Ojalá fuera como en los cuentos, ojalá con que uno fuera valiente y matara dragones, el otro cayera rendido a sus pies y fueran felices para siempre. Ojalá los guerreros fueran verdaderamente valientes y se dejasen de cálculos matemáticos. Ojalá entendieran que en el amor, lo único que hay que escuchar es el corazón.
Los cuentos infantiles, los tradicionales, esos plagados de príncipes valientes, princesas encantadas y brujas malvadas, tienen como finalidad enseñarnos una importante lección vital: sólo los valientes ganan, sólo tras los dragones, las brujas, los encantamientos maléficos se esconden las deliciosas perdices. Y parece que no todos nos quedamos con la moraleja de la misma manera. Siempre creí que debería haber sido un chico, no porque lamentara ser mujer sino porque reconocía en mi características más propias de un testarudo caballero que de una frágil princesa. Para mi no hay más miedo en esta vida que el de ser una cobarde, que el de no perseguir un sueño por miedo al fracaso, a la soledad, por eso no concibo a quienes callan en los momentos cruciales, en esos en los que una sóla palabra basta para cambiar una historia que ambos desean con fuerza. Dice la guaja que sólo quienes juegan a ganar avanzan en esta vida, que esconderse tras los complejos y los miedos nos relega siempre al segundo puesto. No importa el resultado porque habrás seguido tu instinto, por eso, quedarse sentado mirando al mar sin atreverse a mojarse un sólo dedo jamás te permitirá saber cuán fría está el agua, cuán salada es o cuán delicioso será estar a remojo durante unos minutos. Ni un sólo pensamiento, por preciso que sea, nos permitirá imaginar fielmente cómo es bañarse en el mar excepto si dejamos el miedo a un lado el tiempo suficiente como para mojarnos el pie. Después, lamentaremos el rato que estuvimos al sol y el poco rato que quede hasta que oscurezca y haya que volver a casa.
Yo soy cabezota pero también indecisa en según que situaciones, sin embargo, cuando me doy cuenta de que el absurdo bloqueo me aleja de aquello con lo que sueño, tiendo a cerrar los ojos y a dar un salto adelante.
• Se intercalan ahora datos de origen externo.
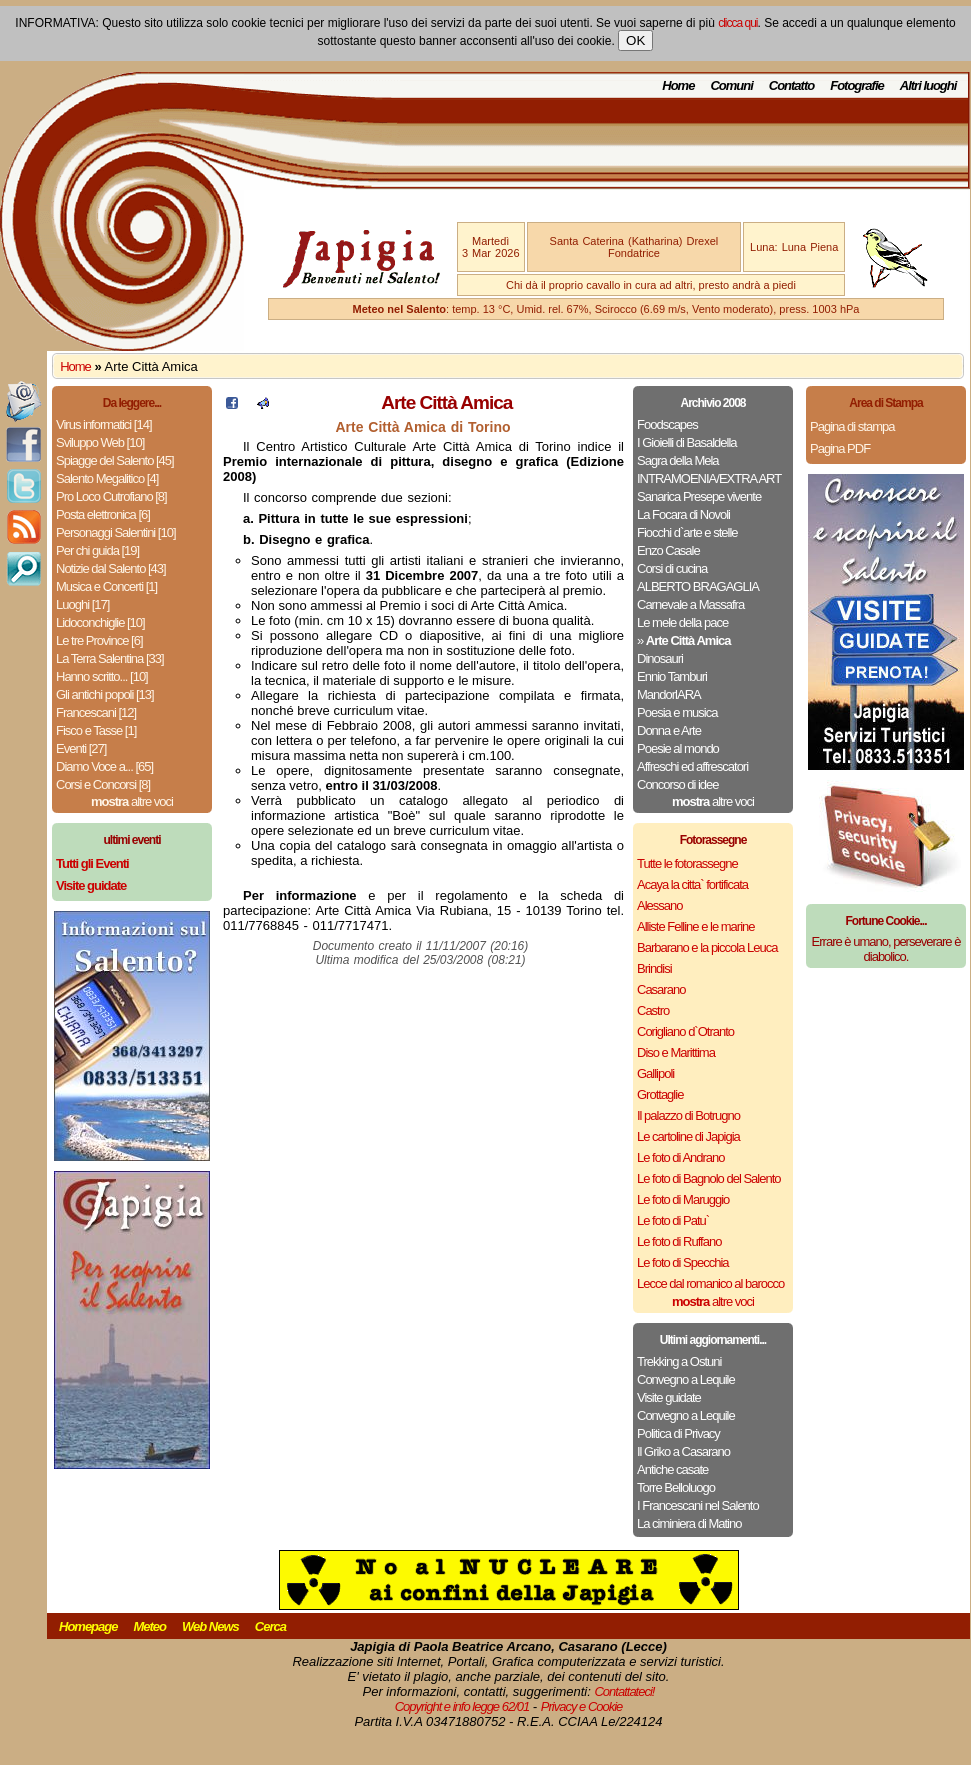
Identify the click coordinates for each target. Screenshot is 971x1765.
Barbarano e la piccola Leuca (707, 947)
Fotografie (857, 85)
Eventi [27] (81, 748)
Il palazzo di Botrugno (688, 1115)
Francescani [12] (96, 712)
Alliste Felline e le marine (696, 926)
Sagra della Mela (678, 460)
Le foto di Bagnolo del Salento (708, 1178)
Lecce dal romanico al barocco (710, 1283)
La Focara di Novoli (683, 514)
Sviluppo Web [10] (100, 442)
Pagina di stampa (852, 426)
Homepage (88, 1626)
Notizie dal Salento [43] (111, 568)
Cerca (270, 1626)
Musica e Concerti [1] (106, 586)
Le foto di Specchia (683, 1262)
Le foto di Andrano (681, 1157)
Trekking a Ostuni (679, 1361)
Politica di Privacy (678, 1433)
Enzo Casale (668, 550)
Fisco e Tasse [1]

Hasta ahora nunca me arrepentí, nunca dejé nada sin hacer, nunca me fui a dormir lamentando ser una cobarde. De ser él, seguiría a la guaja al fin del mundo, los amigos siempre estarán ahí, la familia también y las montañas... Pero Corocota, a pesar de ser un insigne guerrero cántabro, se aferra a sus miedos y la deja marchar. Aún le queda una semana, todavía puede cerrar los ojos, comprar el billete y correr junto a ella a salvar indígenas, por desgracia, le falta coraje.
Ojalá fuera como en los cuentos, ojalá con que uno fuera valiente y matara dragones, el otro cayera rendido a sus pies y fueran felices para siempre. Ojalá los guerreros fueran verdaderamente valientes y se dejasen de cálculos matemáticos. Ojalá entendieran que en el amor, lo único que hay que escuchar es el corazón.